EPA Gives Tribes more Authority Regarding Clean Water Act Programs on Reservations

Swamp Stomp

Volume 16, Issue 43

On September 26, the Environmental Protection Agency (EPA) finalized a rule, Treatment of Indian Tribes in a Similar Manner as States for Purposes of Section 303(d) of the Clean Water Act (Final Rule), which gives tribes the authority to control the Clean Water Act (CWA) section 303(d) program within their reservations.  The 303(d) necessitates states and now maybe tribes to create lists of impaired waters within their jurisdiction and to put together Total Maximum Daily Loads (TMDL) for those waters.  TMDL states the total pollution impaired waters can take on while still complying with other EPA CWA programs.  Final Rule gives “treatment in a similar manner as states” (TAS) status which would allow them to administer 303(d) program.  Before Final Rule, the EPA was handling the 303(d) program on Indian Reservations.

This would not be the first Clean Water Act program that would have TAS authority provisions. “For example, tribes are authorized under the CWA and EPA’s regulations to develop water quality standards (“WQS”) under CWA section 303(c); receive waste management treatment grants; conduct nonpoint source management; administer the national pollutant discharge elimination system (“NPDES”); regulate the discharge of dredged or fill material under section 404; and direct sewage sludge management programs under section 405” (Bartlett and Compton).

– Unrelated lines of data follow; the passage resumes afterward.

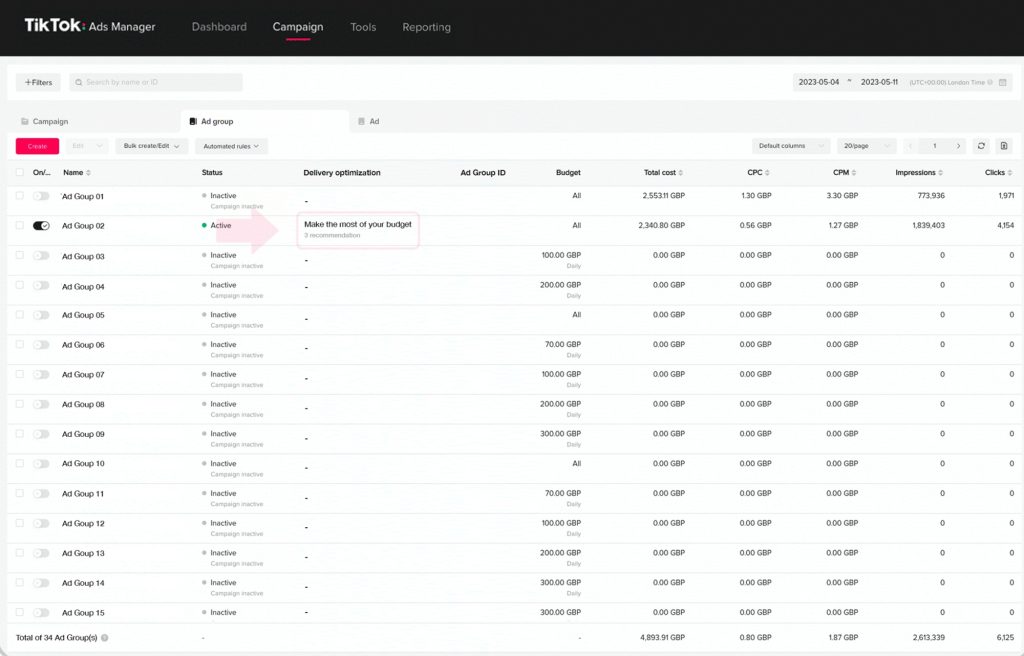The width and height of the screenshot is (1024, 656).
Task: Click the +Filters button
Action: click(x=39, y=82)
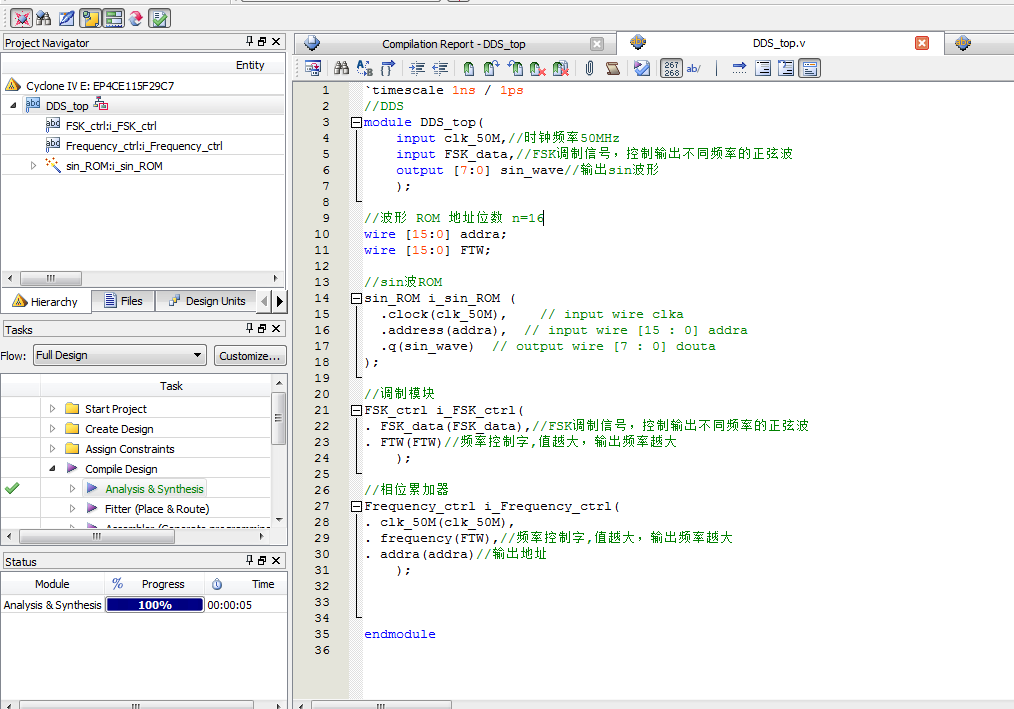Expand the sin_ROM:i_sin_ROM hierarchy node

pos(34,166)
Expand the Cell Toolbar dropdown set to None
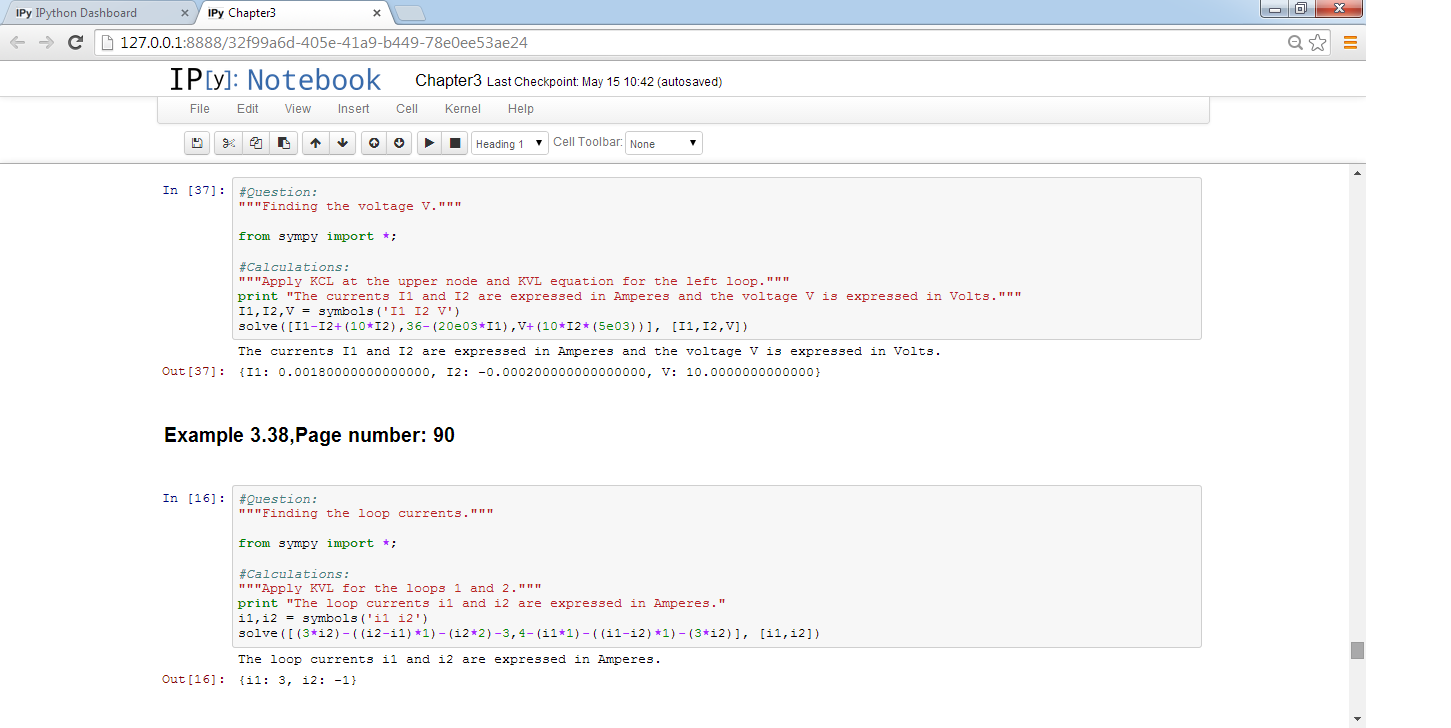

On October 26, 2016, the Final Rule takes effect and tribes may start applying for TAS status regarding the administration of the 303(d) program.  “Project developers and others seeking CWA permits may encounter several challenges once the Final Rule is in effect.  For example, similar to a state’s list of impaired waters and TMDLs, a tribe may choose to develop lists of waters and TMDLs that are more stringent than federal standards.  Additionally, it is possible that there will be two TMDLs standards to take into account when seeking permits or other CWA authorizations in certain parts of the country: the state and the tribal standards” (Bartlett and Compton).

The Final Rule is one of many last ditch attempts by the Obama Administration to improve relations between the federal government and American Indian tribes.  In addition to the Final Rule, the EPA has revised its overarching interpretation of the CWA TAS provision, released an interagency agreement on tribal treaty rights to advance tribal sovereignty and self-determination, and announced that it is awarding Native communities $2 million to address Brownfields.  The president has also recently signed into law the Native American Tourism and Improving Visitor Experience Act (NATIVE Act).  The NATIVE Act requires federal agencies to update their management and tourism plans to include Indian tribes, tribal organizations, and Native Hawaiian organizations.  In addition, since early September, in the wake of the Dakota Access Pipeline protests, the Departments of the Interior, Justice and the Army have been reviewing federal permitting and authorization procedures as they relate to tribal consultation.  The purpose of the review is potentially an effort to alter the existing regulatory and statutory schemes.  In October, the federal government and tribal leaders will officially start engagement on the consultation process.

Source: Bartlett, Erin K., and Maranda S. Compton. “EPA Expands Tribal Authority to Administer Clean Water Act Programs on Reservations.” The National Law Review. The National Law Review, 29 Sept. 2016. Web. 14 Oct. 2016.